Would you please output the records exactly as they appear below?

▶ [STUDY MATERIAL]:

==================================================

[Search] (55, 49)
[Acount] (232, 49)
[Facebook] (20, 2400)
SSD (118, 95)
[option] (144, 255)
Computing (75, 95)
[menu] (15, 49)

==================================================

▶ [WRITTEN SOLUTION]:
[Search] (55, 49)
[Acount] (232, 49)
[Facebook] (20, 2400)
SSD (118, 95)
[option] (144, 255)
Computing (75, 95)
[menu] (15, 49)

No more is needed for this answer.